Nessun test è infallibile e per alcune persone gli indizi possono essere contrastanti – questo è tipico di un sottotono neutro. Se non sei sicuro del risultato, affidati all'impressione generale allo specchio alla luce del giorno. Una volta che conosci il tuo tipo di pelle e sottotono, hai in mano due delle indicazioni più importanti per la scelta successiva.
Texture e finitura in base al tipo di pelle
Una volta che sai qual è il tuo tipo di pelle, puoi scegliere la consistenza del make-up e la sua finitura finale di conseguenza. È proprio qui che si decide se il trucco apparirà naturale e durerà tutto il giorno, oppure se dopo poche ore inizierà a "sfaldarsi" nelle zone secche, o a scomparire nella lucida zona T. La texture non è solo una questione di sensazione durante l'applicazione — determina come il make-up reagisce con il tuo sebo e quindi quanto a lungo e in che qualità rimane sulla pelle.
Vediamo quale combinazione di texture e finitura di solito si adatta meglio ai vari tipi di pelle. Consideralo come una guida, non come una regola fissa — la pelle si comporta in modo individuale e potrebbe piacerti anche una soluzione che "teoricamente" appartiene a un altro tipo.

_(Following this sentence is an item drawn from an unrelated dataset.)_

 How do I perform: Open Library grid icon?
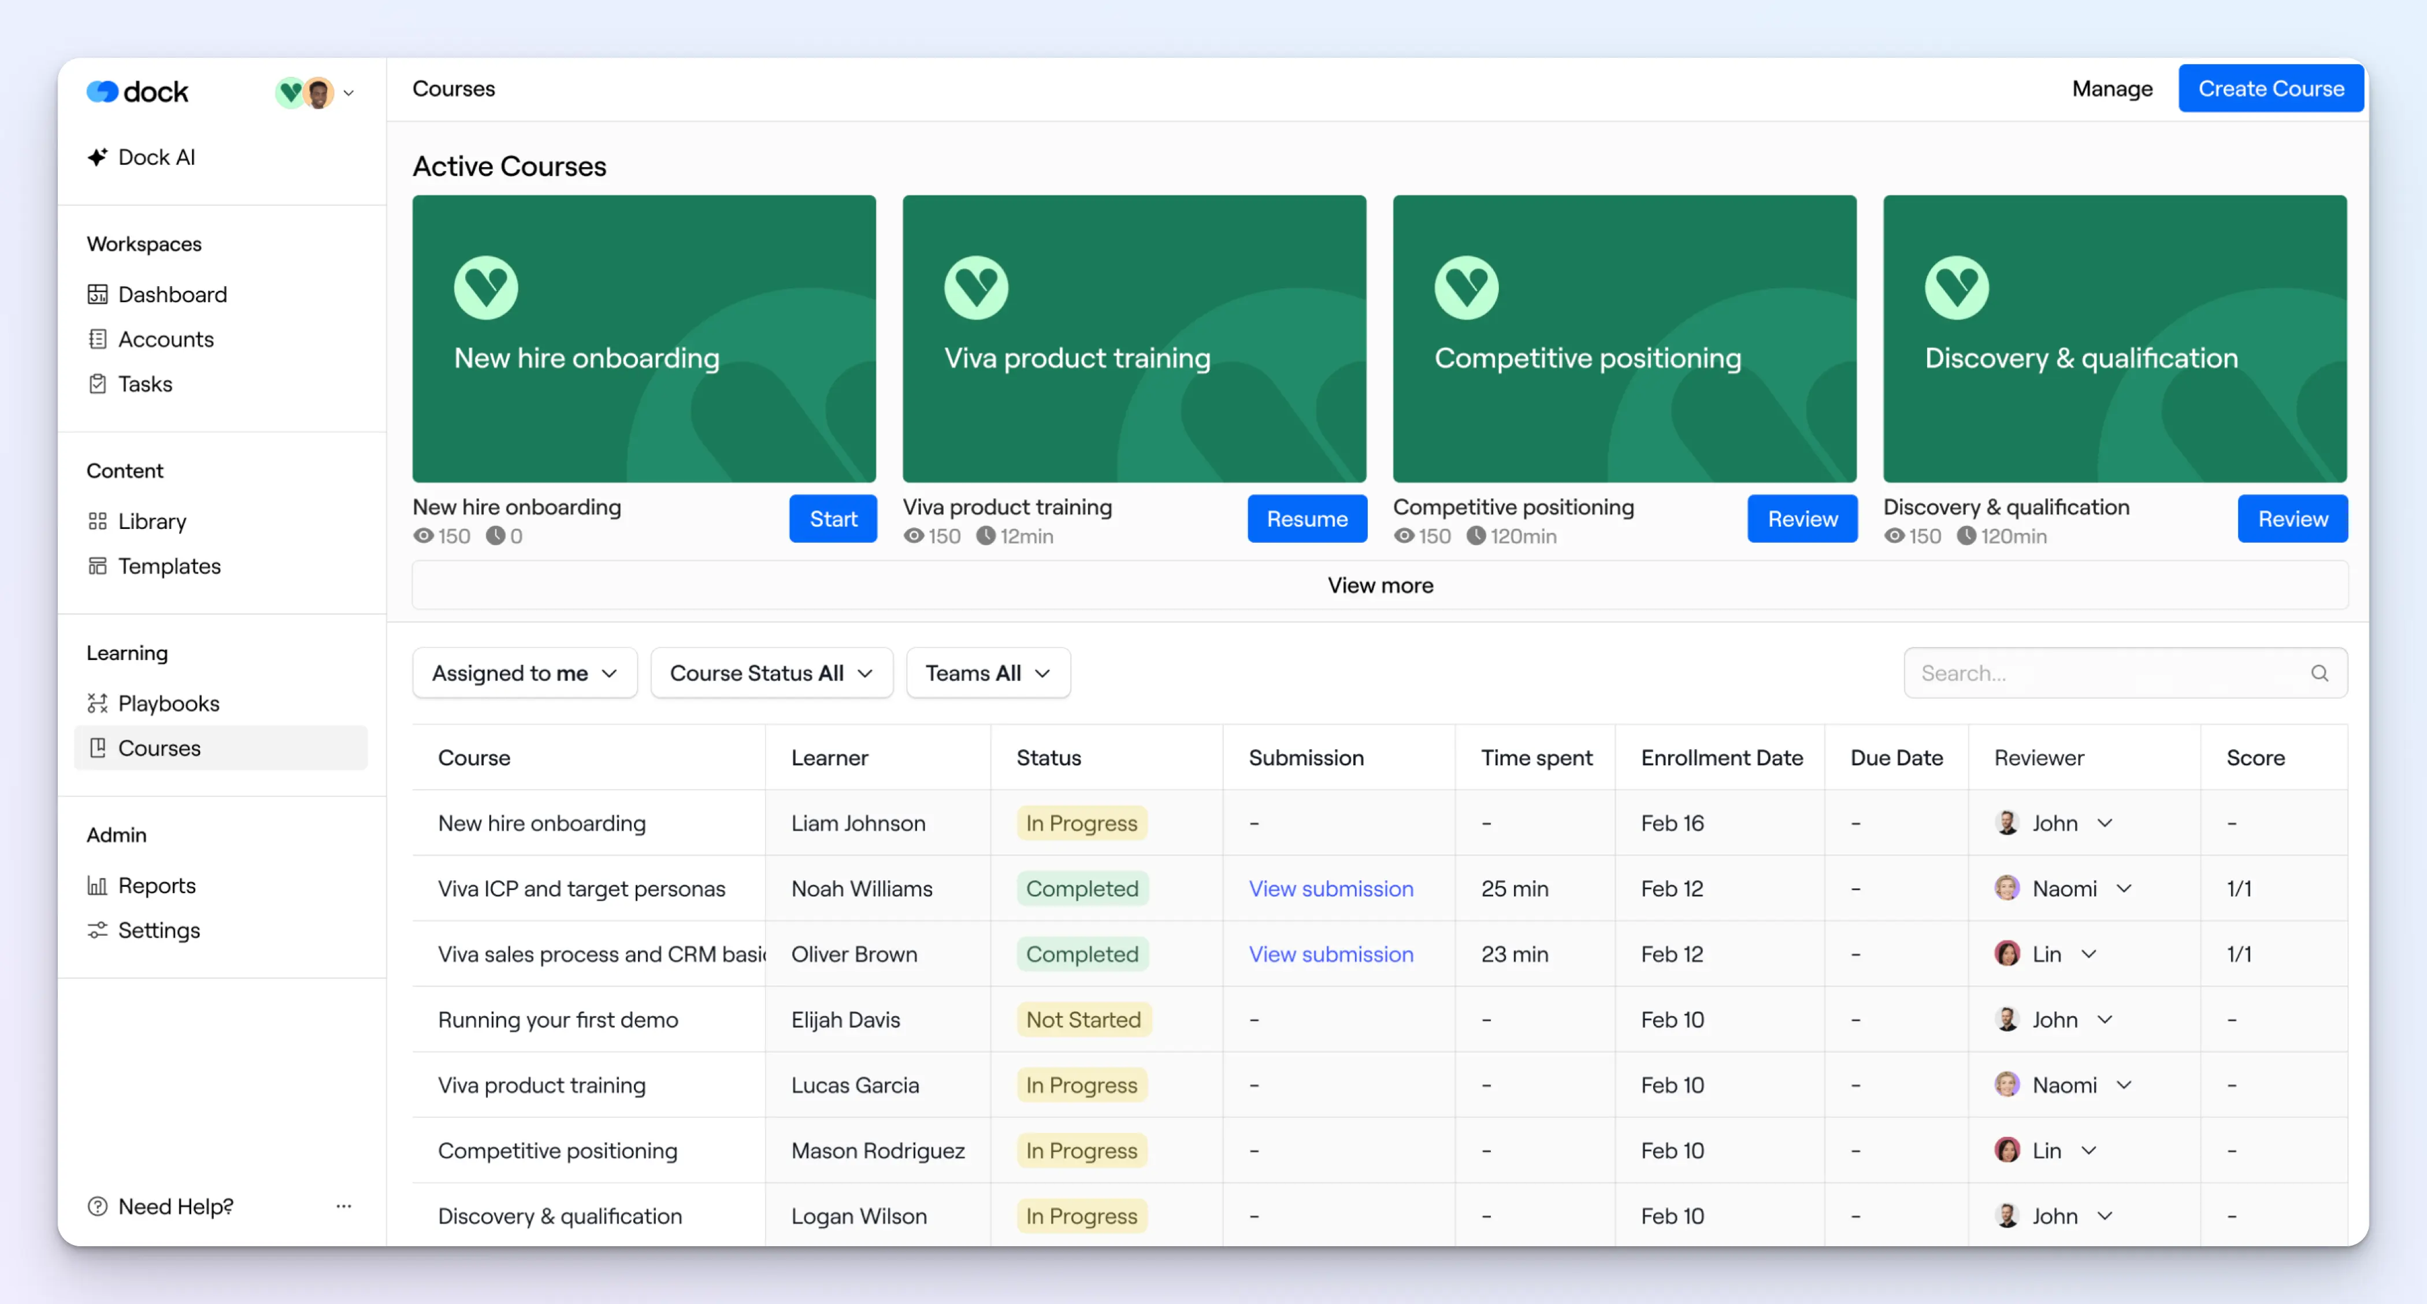point(97,521)
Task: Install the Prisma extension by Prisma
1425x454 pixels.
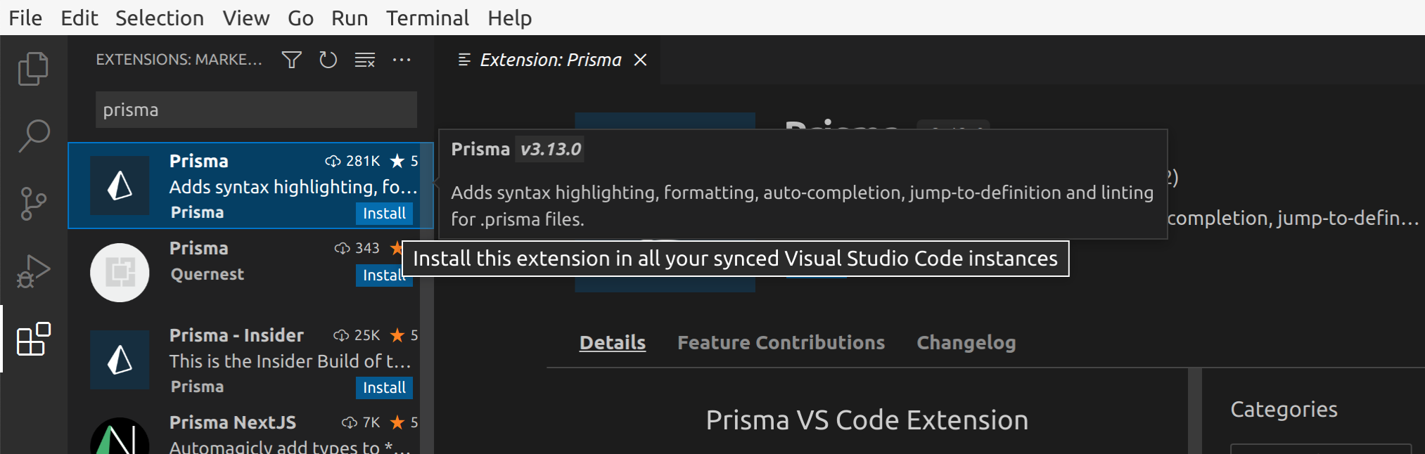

Pelle secca: idratazione e superficie luminosa
La pelle secca apprezza le texture che forniscono idratazione e lasciano la superficie fresca. Evita formule fortemente opacizzanti e a lunga durata — sono concepite per assorbire il sebo, e sulla pelle secca possono quindi evidenziare squame, linee sottili intorno agli occhi o aree che si sfaldano. Una finitura completamente opaca spesso appare piatta e invecchiata.
Di solito funzionano meglio texture leggere, cremose e idratanti e i cosiddetti creme colorate con una maggiore componente di cura. Per quanto riguarda la finitura, opta per un effetto satinato o leggermente illuminante — la pelle apparirà sana e luminosa, non secca.
Pelle grassa: formule opacizzanti e a lunga durata
Per la pelle grassa la situazione è opposta. L'obiettivo è tenere sotto controllo il sebo, affinché il trucco non sbavi e la pelle non inizi a "brillare" dopo poche ore. Qui entrano in gioco le texture opacizzanti e le formule indicate come a lunga durata — sono più resistenti al sebo e allo sfregamento e mantengono un aspetto uniforme più a lungo.
Attenzione però, affinché il risultato non sembri una maschera: anche per la pelle grassa vale che un eccesso di texture fortemente coprenti e opache può appesantire otticamente il viso. Spesso basta una copertura media con una finitura opaca o semi-opaca e durante il giorno eventualmente tamponare leggermente solo dove il lucido ritorna più velocemente. La finitura semi-opaca è un compromesso piacevole per la pelle grassa: attenua il lucido, ma non priva la pelle della sua naturale plasticità.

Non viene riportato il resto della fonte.